Getting steel for 9/11 memorial in Tallahassee was no easy chore for Terhune

A drawing of the 9/11 memorial was unveiled during ceremonies last week at the Red Cross building.
Photo by St. Clair Murraine
Michael Terhune stands by a trailer carrying a 3,500-pound piece of steel that will make a 9/11 memorial.
Photo by St. Clair Murraine

By St. Clair Murraine
Outlook Staff Writer

Tom Derzypolski walked to the podium, said a few words and then stopped as he looked at an 11-foot piece of steel beam from the fallen South Tower.

The steel, which brought back memories of the September 11 terrorist attack on the World Trade Center, lay on a trailer behind Derzypolski.

“I didn’t expect that to affect me,” he said.

Derzypolski was one of several speakers who showed up at the American Red Cross Capital Area office on Easterwood Drive to announce plans for construction of a memorial to mark the tragic day. It was also a day to celebrate the determination of Michael Terhune, who brought the piece of steel from the South Tower to Tallahassee.

A drawing of the memorial was unveiled, showing the 3,500-pound of steel mounted on a pentagon-shaped platform. It will be constructed in front of the Red Cross building, with completion targeted for late this year or early 2022, according to Mathieu Cavell, who runs Leon County Community and Media Relations.

In addition to the Red Cross and Leon County government, the project is being shepherded by the Knight Creative Communities Institute and Team Guardian, which will finance construction of the memorial. 

Derzypolski, chairman of the Red Cross board of directors, and Terhune, founder of Team Guardian, are Navy Corpsmen who were in Tallahassee at the time of the attack. They both wanted to be in New York to help, Terhune pleading with his supervisors to send him.

He eventually got there with the Navy Reserves. What he saw live and on television of the horrific day brought on his determination to memorialize the day. He recalled how he showed up to work with a Tallahassee Memorial HealthCare’s ambulance unit at about the time that the first of two planes struck the towers.

“It was very impactful to me,” he said. “The next day, I started posting all the pictures of the firefighters they lost. As the names came in, we posted them with candles.”

Eight years after the attack, Terhune completed a second deployment to Iraq. He immediately set out to get a piece of the fallen tower for a memorial in Tallahassee. It wouldn’t be easy, as he had to maneuver bureaucracy, including being told that he needed $2 million in insurance to move the steel himself.

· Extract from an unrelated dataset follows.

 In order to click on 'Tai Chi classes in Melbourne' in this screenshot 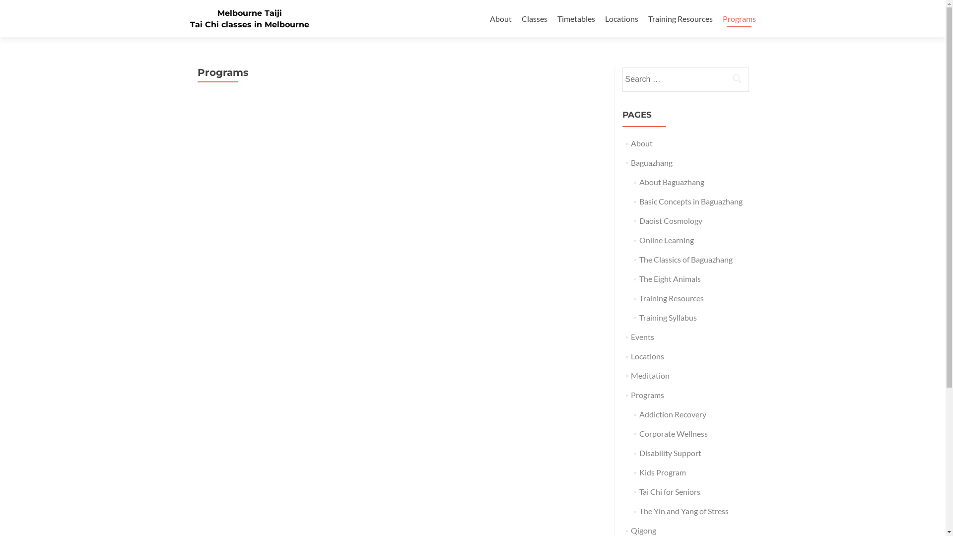, I will do `click(190, 24)`.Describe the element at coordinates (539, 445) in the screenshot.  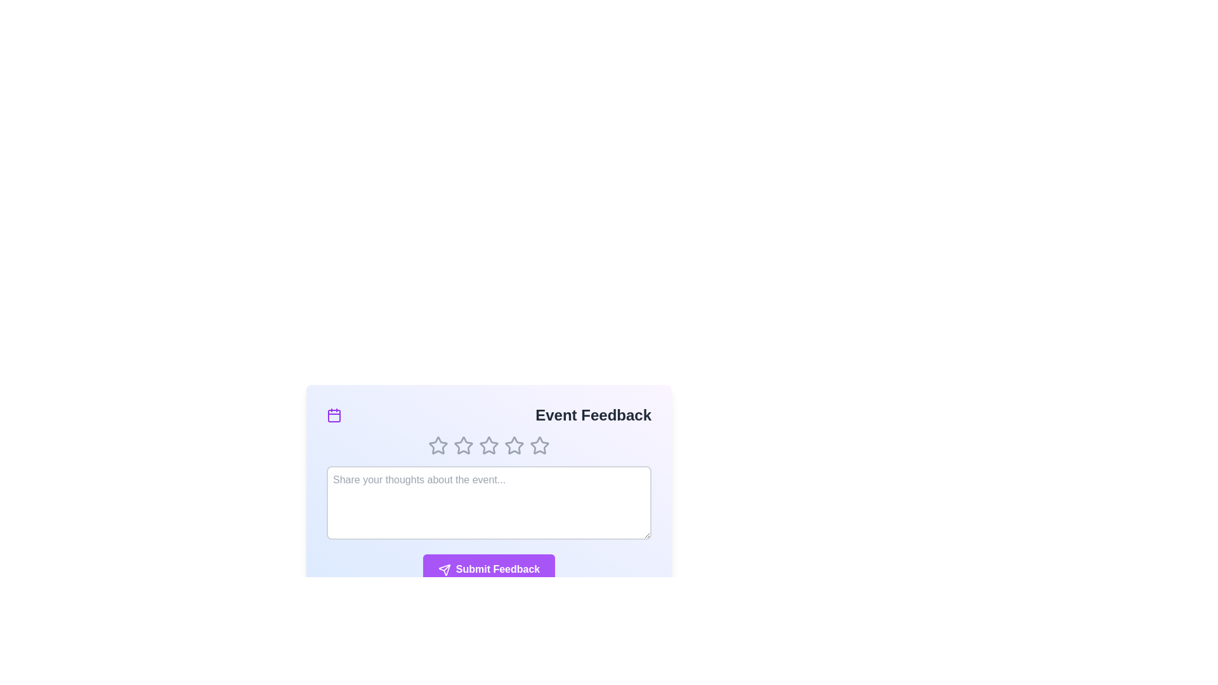
I see `the interactive star icon, which is a light gray five-pointed star located on the rightmost side of a group of five stars below the 'Event Feedback' heading` at that location.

He made a $4,000 investment to hire a shipping company that eventually made the delivery. Terhune insisted that he wasn’t going to give up because of how the fateful day touched his life.

“I was very affected by 9/11,” he said, adding that he would have gotten the project done “even if I had built the memorial in my front yard.”

Of course it didn’t come to that. The involvement of KCCI helped to remove some of the hurdles, said Shannon Colevecchio, a member of the KCCI’s Catalyst team.

The idea that Terhune brought was a perfect fit with KCCI’s mission, she said.

“Clearly that is a day that you could say is this generation’s Pearl Harbor,” Colevecchio said. “Everyone who was around and old enough on 9/11 remembers exactly where they were.”

After giving an overview of what transpired on Sept. 11 in 2001, County Commission Rick Minor explained the significance of having the memorial in the state’s capital city.

“It will offer a place for Leon County residents and visitors to reflect and remember, not only the nearly 3,000 people who lost their lives, but those brave first responders who mobilized after the plane struck the North Tower at 8:46 a.m. and those who came from all over the country to aid in the rescue and recovery effort as well as the many men and women (who) voluntarily enlisted to serve and protect their country in the wake of the tragedy,” Minor said. “Their sacrifices will not be forgotten.”

As it turns out, Florida was linked to the attack. President George W. Bush was at Emma E. Booker Elementary School in Sarasota when the first plane slammed into the World Trade Center. Bush’s brother, Jeb, was governor of the state, where some of the 19 terrorists trained for the attack.

When the memorial is completed, it will be “honorable,” Terhune said, adding that he will have lasting memory of the attack.

“Americans hope an attack like this will never happen again,” he said. “Through this memorial, Florida and the capital city will never forget.”